Question

Derivatives of integrals Simplify the following expressions. $$\frac{d}{d z} \int_{\sin z}^{10} \frac{d t}{t^{4}+1}$$

Short answer

Answer: The simplified expression for the derivative is \(-\frac{\cos z}{(\sin z)^4 + 1}\).

Step-by-step solution

Identify the Components

In the given expression: $$\frac{d}{d z} \int_{\sin z}^{10} \frac{d t}{t^{4}+1}$$ We can identify the components as: - \(a(z) = \sin z\) and \(a'(z) = \cos z\) - \(b(z) = 10\) and \(b'(z) = 0\) - \(f(t, z) = \frac{1}{t^4 + 1}\), which doesn't have a \(z\) component, so no derivative with respect to \(z\) is needed.

Apply the Leibniz Rule

Using the Leibniz rule, we have: $$\frac{d}{d z} \int_{\sin z}^{10} \frac{d t}{t^{4}+1} = f(10, z) \cdot b'(z) - f(\sin z, z) \cdot a'(z) $$ Now, we plug in the identified components: $$\frac{d}{d z} \int_{\sin z}^{10} \frac{d t}{t^{4}+1} = \frac{1}{10^4 + 1} \cdot 0 - \frac{1}{(\sin z)^4 + 1} \cdot \cos z$$

Simplify the Expression

Since \(0\) multiplied by any expression is equal to \(0\), we are left with: $$-\frac{1}{(\sin z)^4 + 1} \cdot \cos z$$ Therefore, the simplified expression for the derivative is: $$\frac{d}{d z} \int_{\sin z}^{10} \frac{d t}{t^{4}+1} = -\frac{\cos z}{(\sin z)^4 + 1}$$

Key concepts

Leibniz Rule

The Leibniz Rule is a fundamental principle in calculus that allows us to differentiate an integral whose limits are functions of another variable. This rule extends the concept of differentiation to more complex scenarios where the limits of integration are not constants but instead depend on a variable.
The rule states that if you have an integral of the form:

• \( \int_{a(z)}^{b(z)} f(t, z) \ dt \)

where the limits \(a(z)\) and \(b(z)\) are functions of \(z\), the derivative of this integral with respect to \(z\) can be expressed as:

• \( \frac{d}{dz} \int_{a(z)}^{b(z)} f(t, z) \ dt = f(b(z), z) \cdot b'(z) - f(a(z), z) \cdot a'(z) + \int_{a(z)}^{b(z)} \frac{\partial f(t, z)}{\partial z} \ dt\)

This formula comprises three parts:

• The evaluation of the function \(f\) at the upper limit \(b(z)\) multiplied by the derivative of \(b(z)\).
• A subtraction of the function \(f\) evaluated at the lower limit \(a(z)\), multiplied by the derivative of \(a(z)\).
• An integral correction term accounting for any \(z\)-dependence of the function \(f(t, z)\).

In cases where \(f(t,z)\) does not depend on \(z\), the correction term is zero.

Integral Calculus

Integral calculus is a central part of calculus focused on the concept of integration.
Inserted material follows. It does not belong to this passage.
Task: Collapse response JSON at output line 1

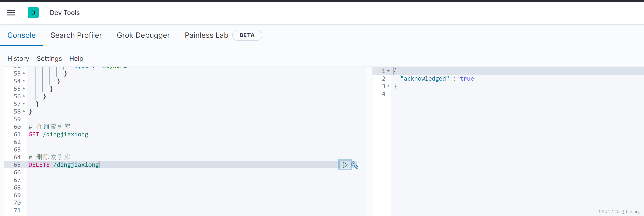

It is the mathematical discipline that deals with summing continuous quantities and finding accumulated quantities..
When you integrate, you essentially compute the area under a curve or the total accumulation of a quantity given a rate of accumulation.

• Indefinite Integrals: These are integrals without specified limits and include an arbitrary constant \(C\). They represent a family of functions and are written as \(\int f(x) \, dx\).
• Definite Integrals: These have specified limits and represent a number that quantifies the accumulated value of a function over a specific interval, written as \(\int_{a}^{b} f(x) \, dx\).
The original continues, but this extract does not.